Records Start Marker
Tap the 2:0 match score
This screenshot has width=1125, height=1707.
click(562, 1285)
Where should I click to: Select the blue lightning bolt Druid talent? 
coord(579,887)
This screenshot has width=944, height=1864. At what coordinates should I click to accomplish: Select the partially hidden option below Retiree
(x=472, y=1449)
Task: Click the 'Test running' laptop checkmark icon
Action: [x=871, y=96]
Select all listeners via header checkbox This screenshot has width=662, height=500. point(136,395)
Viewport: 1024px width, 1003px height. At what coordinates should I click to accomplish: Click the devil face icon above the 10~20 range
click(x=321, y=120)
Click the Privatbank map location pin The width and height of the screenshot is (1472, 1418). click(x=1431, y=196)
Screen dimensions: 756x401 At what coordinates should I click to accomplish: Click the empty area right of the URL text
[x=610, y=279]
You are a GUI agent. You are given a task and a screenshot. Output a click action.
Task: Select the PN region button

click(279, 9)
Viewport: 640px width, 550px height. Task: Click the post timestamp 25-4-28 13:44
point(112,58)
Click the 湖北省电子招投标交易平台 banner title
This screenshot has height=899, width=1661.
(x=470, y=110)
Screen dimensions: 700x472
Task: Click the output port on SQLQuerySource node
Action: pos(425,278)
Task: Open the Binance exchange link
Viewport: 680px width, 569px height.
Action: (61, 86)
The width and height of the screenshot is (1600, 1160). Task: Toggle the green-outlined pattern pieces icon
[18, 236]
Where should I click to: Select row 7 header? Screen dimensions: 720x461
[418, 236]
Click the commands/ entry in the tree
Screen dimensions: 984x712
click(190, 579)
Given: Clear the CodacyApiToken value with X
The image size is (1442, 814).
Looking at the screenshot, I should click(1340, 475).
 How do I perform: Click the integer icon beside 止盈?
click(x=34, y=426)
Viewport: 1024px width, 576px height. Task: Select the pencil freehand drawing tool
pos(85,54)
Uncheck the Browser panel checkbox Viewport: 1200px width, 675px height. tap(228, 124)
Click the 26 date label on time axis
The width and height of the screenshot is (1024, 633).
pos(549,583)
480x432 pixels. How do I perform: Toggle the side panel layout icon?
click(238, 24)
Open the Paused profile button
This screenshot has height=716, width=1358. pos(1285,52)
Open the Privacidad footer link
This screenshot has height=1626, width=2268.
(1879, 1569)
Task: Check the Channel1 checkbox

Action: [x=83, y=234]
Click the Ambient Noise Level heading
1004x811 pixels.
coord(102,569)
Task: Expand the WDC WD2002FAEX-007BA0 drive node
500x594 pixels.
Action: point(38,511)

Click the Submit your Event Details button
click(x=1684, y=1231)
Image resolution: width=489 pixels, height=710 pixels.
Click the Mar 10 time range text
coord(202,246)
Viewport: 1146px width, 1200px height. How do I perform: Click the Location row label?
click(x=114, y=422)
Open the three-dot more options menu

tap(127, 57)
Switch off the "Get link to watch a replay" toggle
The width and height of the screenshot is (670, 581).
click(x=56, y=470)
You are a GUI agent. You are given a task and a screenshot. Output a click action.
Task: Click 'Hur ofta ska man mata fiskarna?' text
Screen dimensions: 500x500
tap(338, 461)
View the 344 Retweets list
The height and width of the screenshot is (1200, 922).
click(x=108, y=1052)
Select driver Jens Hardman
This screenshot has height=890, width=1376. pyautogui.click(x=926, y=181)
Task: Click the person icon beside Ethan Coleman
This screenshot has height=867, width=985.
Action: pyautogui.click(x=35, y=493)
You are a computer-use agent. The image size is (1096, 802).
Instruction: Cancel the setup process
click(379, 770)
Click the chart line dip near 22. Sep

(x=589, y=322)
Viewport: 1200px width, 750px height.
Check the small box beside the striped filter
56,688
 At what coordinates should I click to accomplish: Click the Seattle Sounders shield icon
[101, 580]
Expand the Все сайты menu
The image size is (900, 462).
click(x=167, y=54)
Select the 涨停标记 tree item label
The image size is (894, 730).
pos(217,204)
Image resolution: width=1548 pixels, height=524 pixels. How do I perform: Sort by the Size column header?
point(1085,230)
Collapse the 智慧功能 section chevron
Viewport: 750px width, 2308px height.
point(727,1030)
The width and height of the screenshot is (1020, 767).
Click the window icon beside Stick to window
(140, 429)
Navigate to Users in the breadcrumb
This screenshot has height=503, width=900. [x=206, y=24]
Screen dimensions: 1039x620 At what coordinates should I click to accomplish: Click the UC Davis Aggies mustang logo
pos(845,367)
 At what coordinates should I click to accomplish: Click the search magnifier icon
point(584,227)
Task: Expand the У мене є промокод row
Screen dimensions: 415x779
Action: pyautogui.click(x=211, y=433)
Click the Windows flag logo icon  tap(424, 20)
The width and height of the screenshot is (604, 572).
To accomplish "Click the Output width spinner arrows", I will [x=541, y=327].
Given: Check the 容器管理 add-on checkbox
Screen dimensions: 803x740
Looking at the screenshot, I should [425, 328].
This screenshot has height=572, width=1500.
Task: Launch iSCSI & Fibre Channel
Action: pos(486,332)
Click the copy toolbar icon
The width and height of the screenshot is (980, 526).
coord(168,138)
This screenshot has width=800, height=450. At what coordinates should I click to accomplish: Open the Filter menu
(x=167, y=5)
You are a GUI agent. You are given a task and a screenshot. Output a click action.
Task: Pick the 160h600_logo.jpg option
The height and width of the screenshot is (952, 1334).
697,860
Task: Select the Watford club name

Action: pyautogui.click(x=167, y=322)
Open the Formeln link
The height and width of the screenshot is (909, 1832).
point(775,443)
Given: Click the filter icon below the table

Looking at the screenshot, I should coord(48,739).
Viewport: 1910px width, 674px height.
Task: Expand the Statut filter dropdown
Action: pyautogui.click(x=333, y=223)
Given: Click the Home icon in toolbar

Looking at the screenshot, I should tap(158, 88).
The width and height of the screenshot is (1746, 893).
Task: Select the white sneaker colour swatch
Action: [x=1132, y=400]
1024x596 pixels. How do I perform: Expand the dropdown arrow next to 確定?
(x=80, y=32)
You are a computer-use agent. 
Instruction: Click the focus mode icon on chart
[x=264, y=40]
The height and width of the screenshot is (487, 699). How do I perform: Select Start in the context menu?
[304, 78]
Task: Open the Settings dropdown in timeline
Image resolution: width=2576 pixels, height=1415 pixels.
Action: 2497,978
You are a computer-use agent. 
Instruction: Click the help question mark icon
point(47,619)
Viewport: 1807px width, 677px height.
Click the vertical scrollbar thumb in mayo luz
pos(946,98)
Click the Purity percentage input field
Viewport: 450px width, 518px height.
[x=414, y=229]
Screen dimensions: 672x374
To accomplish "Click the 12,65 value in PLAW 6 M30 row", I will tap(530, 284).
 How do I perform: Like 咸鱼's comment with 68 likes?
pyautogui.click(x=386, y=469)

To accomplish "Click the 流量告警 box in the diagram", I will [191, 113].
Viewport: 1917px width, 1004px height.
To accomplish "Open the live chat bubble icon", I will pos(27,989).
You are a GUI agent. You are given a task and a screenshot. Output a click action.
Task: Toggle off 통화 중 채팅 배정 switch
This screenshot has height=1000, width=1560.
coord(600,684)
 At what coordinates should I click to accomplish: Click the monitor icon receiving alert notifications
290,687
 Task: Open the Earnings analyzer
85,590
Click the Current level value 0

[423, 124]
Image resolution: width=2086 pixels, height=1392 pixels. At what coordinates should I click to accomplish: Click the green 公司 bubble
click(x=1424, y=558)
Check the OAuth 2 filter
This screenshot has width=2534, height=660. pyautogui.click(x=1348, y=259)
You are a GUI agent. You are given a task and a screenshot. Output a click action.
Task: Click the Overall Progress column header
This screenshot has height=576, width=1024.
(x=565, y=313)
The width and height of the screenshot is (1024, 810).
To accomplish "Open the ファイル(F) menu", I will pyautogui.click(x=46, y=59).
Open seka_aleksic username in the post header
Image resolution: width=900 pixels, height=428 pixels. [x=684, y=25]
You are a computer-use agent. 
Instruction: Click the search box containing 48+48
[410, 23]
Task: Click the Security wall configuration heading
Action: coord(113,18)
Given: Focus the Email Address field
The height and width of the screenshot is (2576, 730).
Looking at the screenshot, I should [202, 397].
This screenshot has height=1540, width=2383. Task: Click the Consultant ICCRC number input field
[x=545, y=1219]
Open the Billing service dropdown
Records End Marker
What is the number of lines in the data that include "will"? Respond with that number and no other text.

5